And yet, Danny absolutely kills that vocal – dominates it in a way that makes you feel he could probably drop his flow over a whistling kettle and make it all work. He’s technically brilliant on the mic while retaining the looseness of vulnerability of an ODB. The fire to Rustie’s ice. Helpfully for me, he’s also rapping so quickly on this that you can barely make out what he’s saying, just how he’s saying it. Velocity over lucidity: my absolute sweet spot for modern Hip Hop.
Many years ago at university I found myself in the death throes of an ill-advised first year studying Film Studies. I’d realised fairly quickly that I was on the wrong course, but the week that really brought it home that I was going to need to change my major arrived in the Summer term, when of the 5 hours of total study time allotted to my class, 4 were spent watching and discussing Basic Instinct for a unit on audience response. All that I can recall of that misspent adventure now is that when they first tested the film a reported 95% of female audience members ventured that they would prefer the movie if Michael Douglas died at the end. Difficult to argue with.
The other hour that week was spent in a lecture, memorable but probably not conducive to my future employability, that began with a professor striding onstage to the theme tune from Spider-Man and announcing to his audience with some obvious delight that “When I was a child that music always made me want to dance and fight”. Quite the opening gambit, and it’s that remark I always think of when I listen to Attak, because it too always makes me want to dance and fight. The song starts hype and only seems to get more hype the longer it goes on. The urgency of the sirens, the more aggressive tone in the vocal about a minute in, the repeated “I’m a/I’m a maniac” at the midway point: it measurably raises the temperature of my blood every time and makes me want to smash furniture. Pure, unadulterated musical excitement – it really shouldn’t be allowed.
Attak wasn’t the first track I heard that sought to pair EDM and Hip Hop. It may not even be the best I’ve heard to do so. But it was the first I found to put the two elements together so you couldn’t even see the joins; like they’d always been meant for one another, unimprovable. And it’s one of those tracks that makes your mind boggle at what music can do: its capacity to deliver the unexpected, the sheer, boundless potential of it all.
Rustie went on to mental health challenges that sadly saw him largely walk away from the industry. A great shame, as he leaves behind him a sense of unfulfilled potential – I’m a big fan of Slasherr, and would have loved to have seen what he’d have done next. Danny Brown went on to become the world’s greatest underground but actually overground rapper, and now makes glitchy, hyperactive records with JPEGMAFIA that sound like Attak on ADHD meds. He continues to demonstrate that there is pretty much no challenge to which his flow will not ultimately rise.
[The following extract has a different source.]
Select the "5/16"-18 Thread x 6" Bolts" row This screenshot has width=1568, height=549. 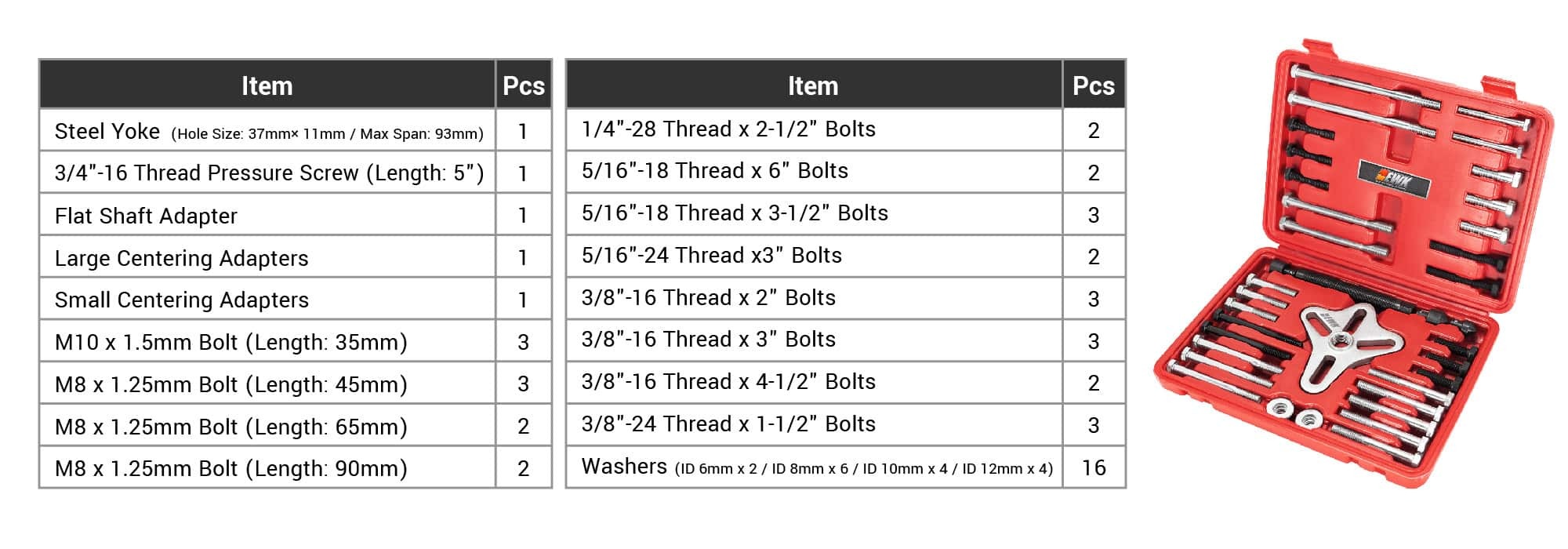(714, 171)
Attak remains a go-to whenever adrenaline is required. It’s of such a peculiar species of wild, alchemical magic that I never tire of listening to it, wondering each time I do how you even go about starting to make a record like this.
Bingo Little says
62. Always On My Mind – Pet Shop Boys
It’s late 1987, and I’m recently turned 9 years old, sat watching Top Of The Pops. On the screen a besuited man, hands plunged in his pockets, insouciance personified, sings a familiar song of love and regret. Behind him, a second man attends to a bank of keyboards that appears to be emitting the greatest and most futuristic music I have ever heard. The first man gives the air of an unusually self-possessed bank manager who has wandered into the wrong meeting room, the second is utterly impassive and wears a beanie bearing the legend “POSHBOY”. I am smitten. In deep smit. Smitnessing the future, and so on.
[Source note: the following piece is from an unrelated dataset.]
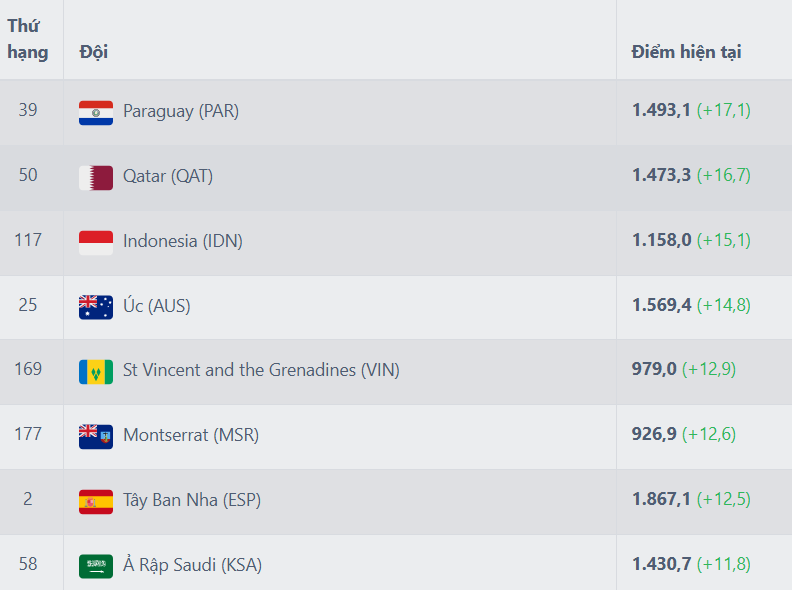Open the Paraguay (PAR) team link
The height and width of the screenshot is (590, 792).
(x=181, y=111)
Obviously, I already knew Always On My Mind. The Elvis version. I was still just a tiny kid, but it felt like one of those songs you absorbed through the air – no one played you it for the first time, you just woke up one morning with your lungs full of it. That big old voice, speaking directly to you from the other side of eternity, full of aching sincerity. Always On My Mind was perfect songwriting; it was universal, it was so simple as to be genius, and it felt like it was being sung by Mount Rushmore.
I didn’t know back then that Elvis was not the original performer. He seemed to own the song so thoroughly that it was genuinely difficult to imagine that he’d not been first to it, and the lyrics seemed so intimately tied to his personal legacy as to make artist and song inextricable. The great man of history expressing regret in his dotage, what could be more profound than that? Elvis was 37 years old when he recorded it, but to me he sounded at least 100. At least Johnny Cash waited until he was 70 to cover Hurt. I listened to that version of Always On My Mind, pondering the road of life ahead and all the wisdom I would be hard-winning as I travelled along it.
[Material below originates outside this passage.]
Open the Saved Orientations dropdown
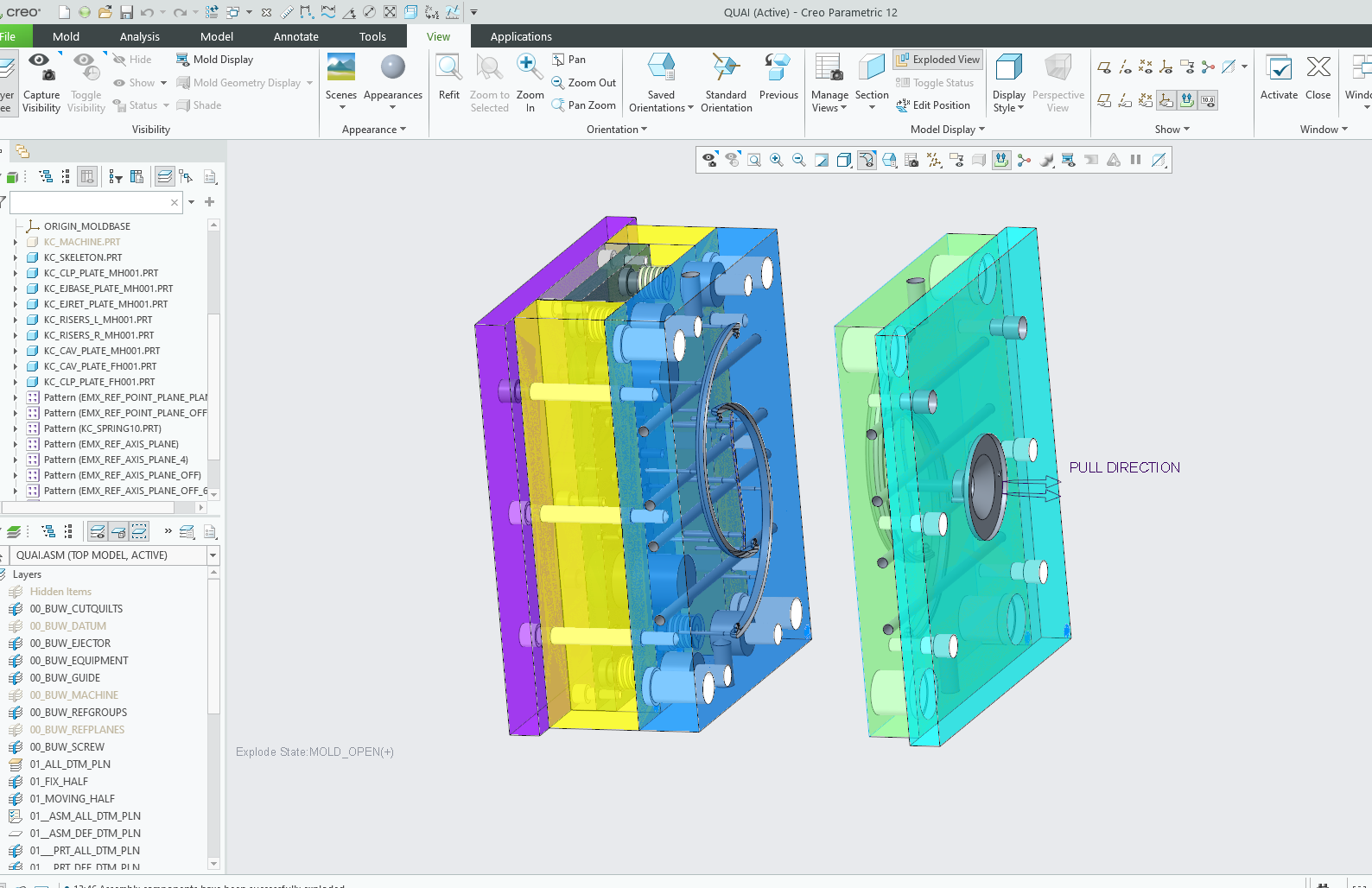Viewport: 1372px width, 888px height. (661, 108)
Ironically, the absolute pinnacle of the song almost didn’t exist at all. When Wayne Carson was writing Always On My Mind he deliberately didn’t write a bridge, as he didn’t consider the song needed one. His co-writers eventually talked him round, and we ended up with what is surely one of the great iconic bridges in the history of music; there’s not a great deal out there to beat that first, iconic “Teee-eeell me…” The moment that takes an already pretty great song and boots it up into the stratosphere.
The Pet Shop Boys first laid hands on Always On My Mind when they were invited to participate in “Love Me Tender”, a TV celebration of Elvis to mark the 10 year anniversary of his premature demise. They weren’t fans of Elvis, and originally wanted to cover Baby Let’s Play House before eventually opting for something from Elvis’ cheeseburger burnout phase, rather than the early Rockabilly years. On paper, the pairing was incongruous: the PSBs were already one of the finest singles acts the UK had ever produced, but the source material here had Country roots, and they were coming from about as un-Country a place as was imaginable.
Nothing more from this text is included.